HIPAA (1996) governs the privacy of health information in medical and mental health settings. It mandates that protected health information (PHI) cannot be disclosed without patient consent, with limited exceptions [17]. However, HIPAA generally does not apply in educational institutions that receive federal funding and maintain student records, including health records, under FERPA [18]. According to federal regulations, student health records maintained by a university’s counseling or health center fall under FERPA’s jurisdiction (20 U.S.C. § 1232g).
FERPA provides students with rights over their educational records, including the right to control access. Once a student turns 18 or attends a postsecondary institution, these rights transfer from the parent to the student.
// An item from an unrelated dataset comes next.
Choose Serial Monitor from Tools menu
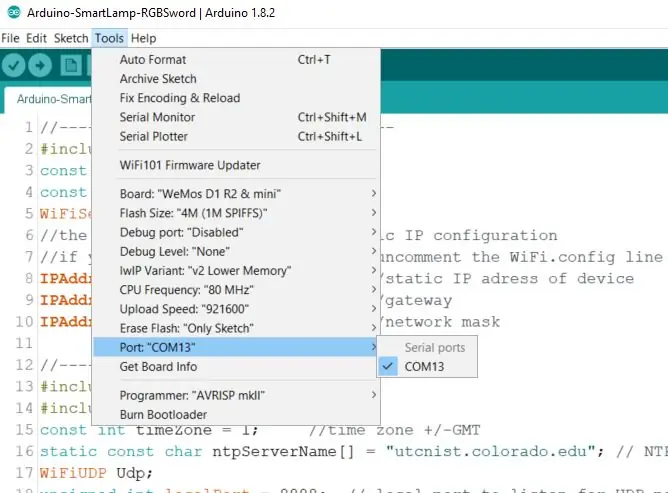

However, FERPA contains a notable exception: under 34 CFR § 99.31(a) [10] and § 99.36(a), institutions may disclose information without consent if there is a “significant threat to the health or safety of a student or others.”
This exception has profound implications for mental health professionals working with students who exhibit risk-related behaviors. For instance, a counselor who learns that a 20-year-old student with schizophrenia and cannabis use disorder has become verbally aggressive or is deteriorating clinically may be justified in notifying parents or university officials if they believe the student poses a significant risk to themselves or others. In such cases, FERPA permits, but does not require disclosure, placing the ethical burden on the clinician’s judgment.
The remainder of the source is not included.